Set exercise: Carry the piece on the Democratic takeover of Congress forward, starting after its final sentence and keeping its tone and line of argument; the material that follows it is separate.

Excerpt to read:
A move away from extremism

Elections matter.

In the space of a day, the power structure in Washington underwent a major overhaul, as voters employed the most direct method available to them to repudiate an administration that has grown increasingly distant from and distrusted by the people it is supposed to serve.

In the broadest terms, it appears that President Bush, elected twice by the slimmest of margins, was made to pay a heavy price for governing as if half the country could be ignored. The Democratic takeover of the House and the Senate (the latter by the slimmest of margins) was the result of a combination of many factors, local and national, but a few of those factors stand out in the immediate aftermath.

Most impressive was the renunciation of the war in Iraq, a sentiment that spanned party lines and much of the political spectrum. The resounding message -- that the United States is on the wrong track -- is especially significant, given the administration’s resort to fear tactics and near-hysterical claims as the campaign wound down that a Democratic victory would spell disaster in the war on terror.

Exit polls also showed that voters were making a statement about corruption. The scandals involving Republican lobbyist Jack Abramoff and pals, whose influence peddling was accomplished with oceans of cash that washed through congressional offices, and California Congressman Duke Cunningham, who showed a particular talent for extorting gifts and cash from the Defense Department, fueled the electorate’s wish for a change. And there was, of course, Mark Foley.

Not least, the election showed that governing from the extremes is a short-lived project. It might turn out that the much-vaunted genius of Bush political strategist Karl Rove was a flash in the pan, a strategy that fit the moment and helped squeak out two elections but failed to deliver the “permanent realignment” he and the president sought.

It is safe to say that the neoconservative experiment that defined this administration has come undone. The unilateral projection of U.S. power abroad and a domestic program that put individualism in hyper mode, and wrapped it all in a religiosity owing to the most extreme and conservative brand of Christianity, has been found terribly wanting. Governing from the extremes takes a degree of single-mindedness, a determination to ignore criticism and a moral certitude that simply can’t be sustained over a long period in a democracy.

So things have sprung back to the middle. It was on the heels of their own thumpin’s, as Bush might put it, that the Democrats began to see the error of their extremism in ignoring religion and making purity on abortion a matter of party creed.

More difficult for the Democrats, of course, will be deciding how to proceed in this new position of power. On the burning issue of Iraq, the Democrats’ success has already garnered a first step in changing course, the resignation of Defense Secretary Donald Rumsfeld, who will be replaced by the reportedly more moderate Robert M. Gates. That switch, combined with the anticipated report of the Baker-Hamilton Commission may provide the political cover necessary to wind up the misadventure in Iraq. At the least we will be rid of Rumsfeld’s endless dissembling.

Material:
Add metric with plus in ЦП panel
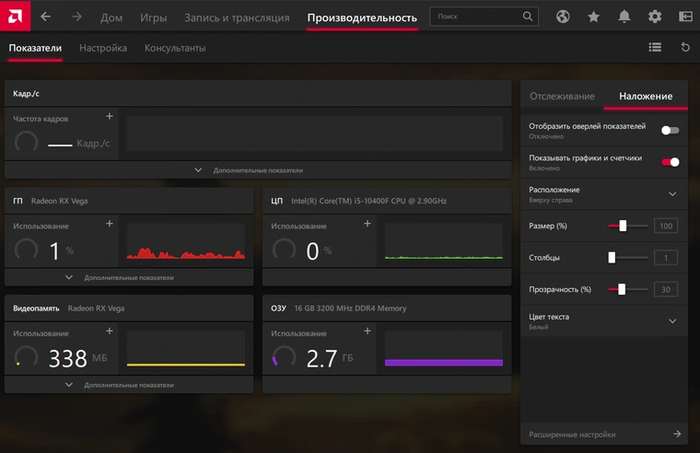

Answer to this task:
The president spoke after the election of finding common ground. He and the Democrats just might find that turf on such issues as raising the national minimum wage (a move endorsed this election in six state referendums), immigration, and public ethics reform. Those items alone would constitute a formidable agenda for the next two years.

In the longer run, Democrats and Republicans are going to have to face issues that were not the grist of exit polls or pre-election attack ads. Attention to the environment, especially the growing threat of global warming, will have to be part of any responsible agenda in the near future. It is becoming increasingly evident, too, that nearly 50 million uninsured Americans is ballooning into more than a health-care crisis. It is becoming a full-blown catastrophe as the population ages and as more and more children are denied adequate health care.

The past six years has seen a serious erosion of America’s position and prestige in the world, much of which cheered what it saw in the election as a repudiation of the administration’s agenda, and also Rumsfeld’s departure. But our standing in the world is more than a matter of public relations. We have walked away from international obligations and treaties during the Bush administration. We have acted unilaterally in beginning wars and we have conducted secret prisons and interrogations in other countries.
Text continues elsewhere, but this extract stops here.